** What you should do **
Word for word, set down the lines from the one that contains "Task: Choose the 5Y time range" through the final line of the data; no pictures belong in the copy.

** Material shown **
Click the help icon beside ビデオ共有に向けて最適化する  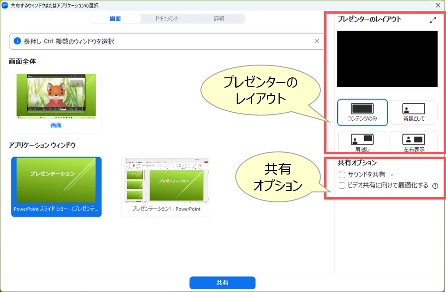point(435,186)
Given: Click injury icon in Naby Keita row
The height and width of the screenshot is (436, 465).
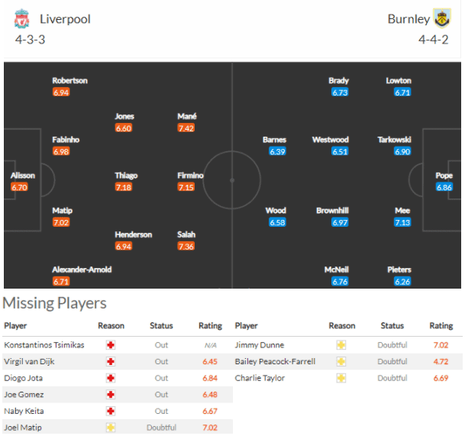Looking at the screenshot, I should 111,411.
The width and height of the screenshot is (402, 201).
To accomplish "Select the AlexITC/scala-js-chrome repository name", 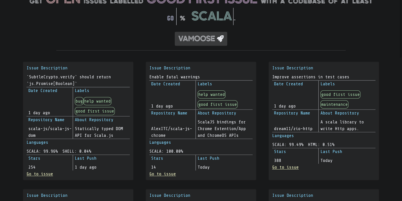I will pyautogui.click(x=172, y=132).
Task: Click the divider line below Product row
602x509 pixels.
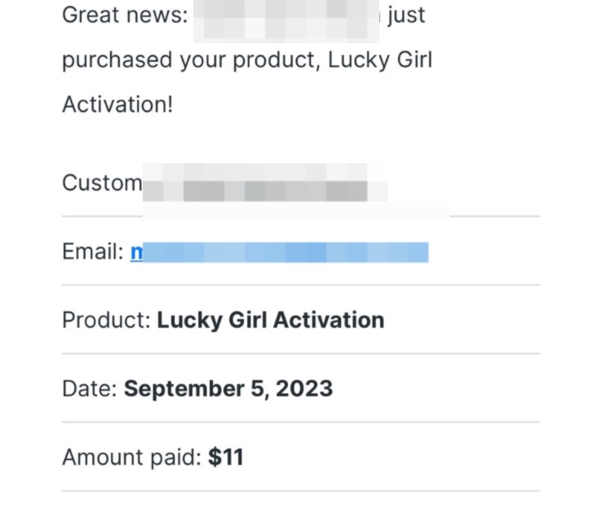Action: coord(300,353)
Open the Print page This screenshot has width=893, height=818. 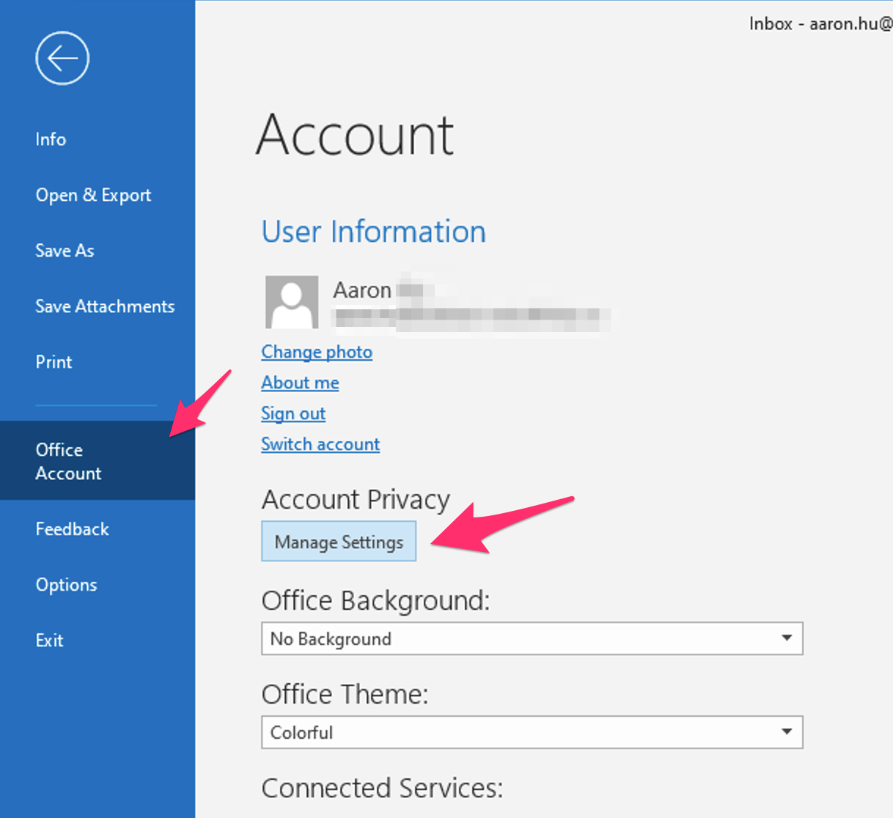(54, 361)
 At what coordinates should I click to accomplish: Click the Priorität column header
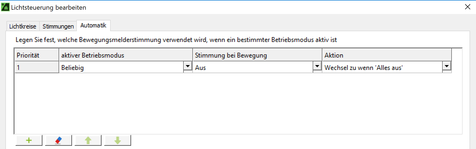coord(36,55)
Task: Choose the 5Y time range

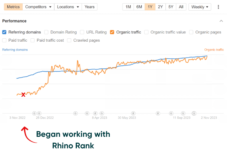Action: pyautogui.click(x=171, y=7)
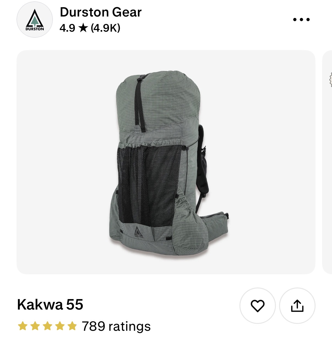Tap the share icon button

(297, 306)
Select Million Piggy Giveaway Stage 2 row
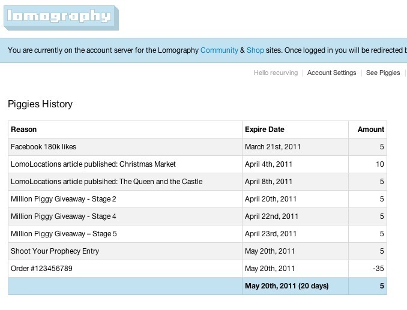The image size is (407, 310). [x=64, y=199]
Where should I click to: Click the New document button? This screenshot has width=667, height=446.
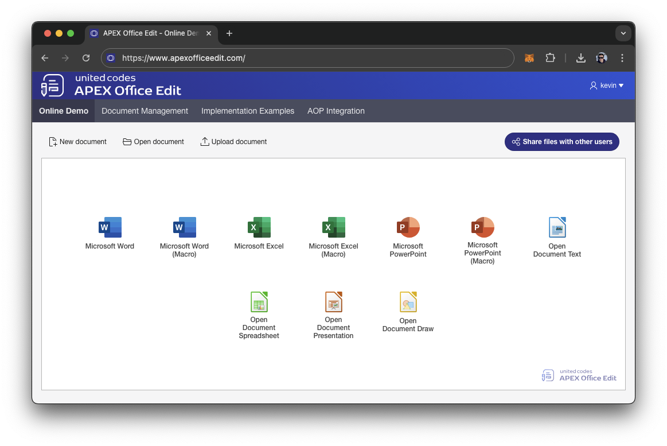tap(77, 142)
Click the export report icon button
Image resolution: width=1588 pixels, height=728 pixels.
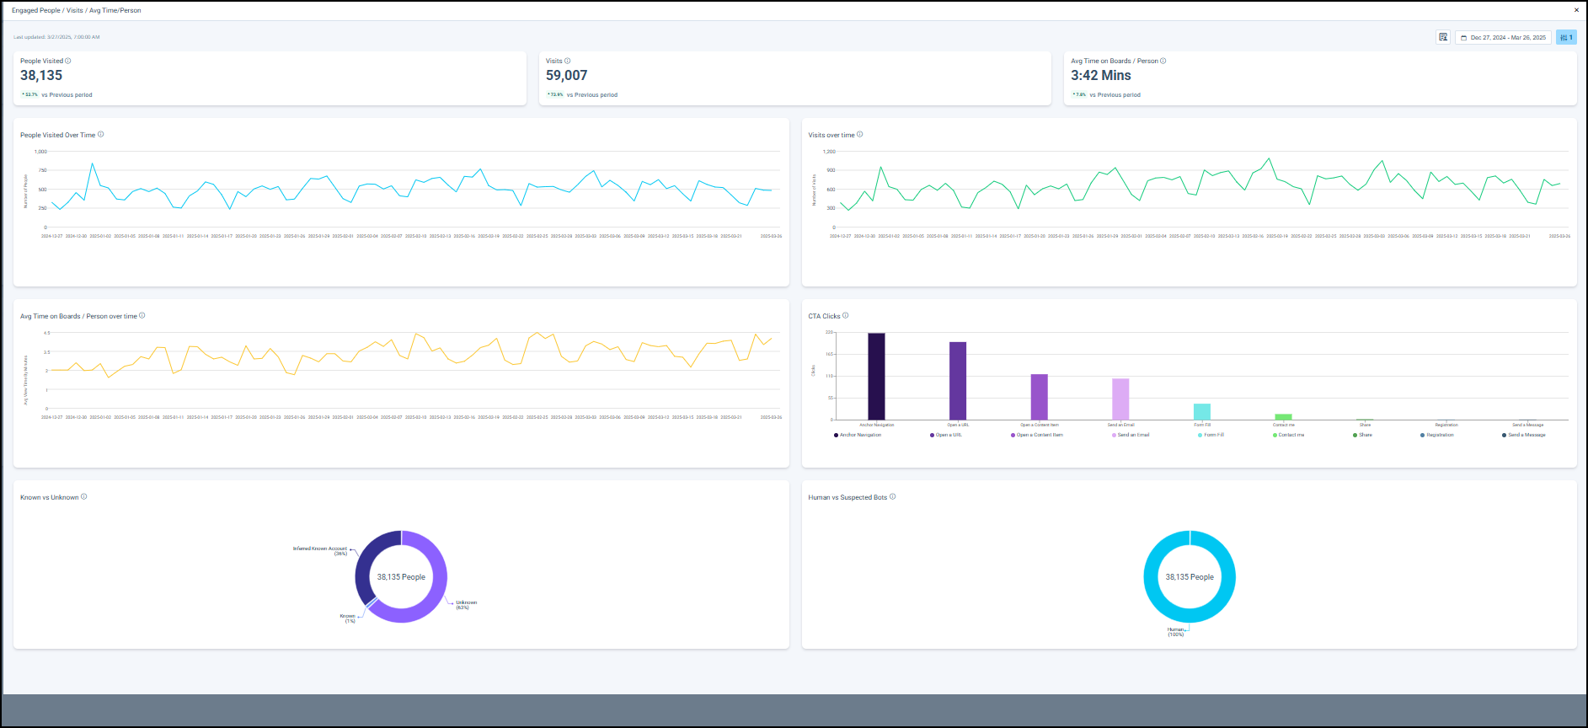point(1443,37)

** Written answer **
Task: Choose the 5Y time range

Action: pyautogui.click(x=171, y=7)
Tap the share icon button

(297, 306)
Select Million Piggy Giveaway Stage 2 row
The image size is (407, 310). [x=64, y=199]
Where should I click to: Click the New document button? This screenshot has width=667, height=446.
tap(77, 142)
Click the export report icon button
Image resolution: width=1588 pixels, height=728 pixels.
point(1443,37)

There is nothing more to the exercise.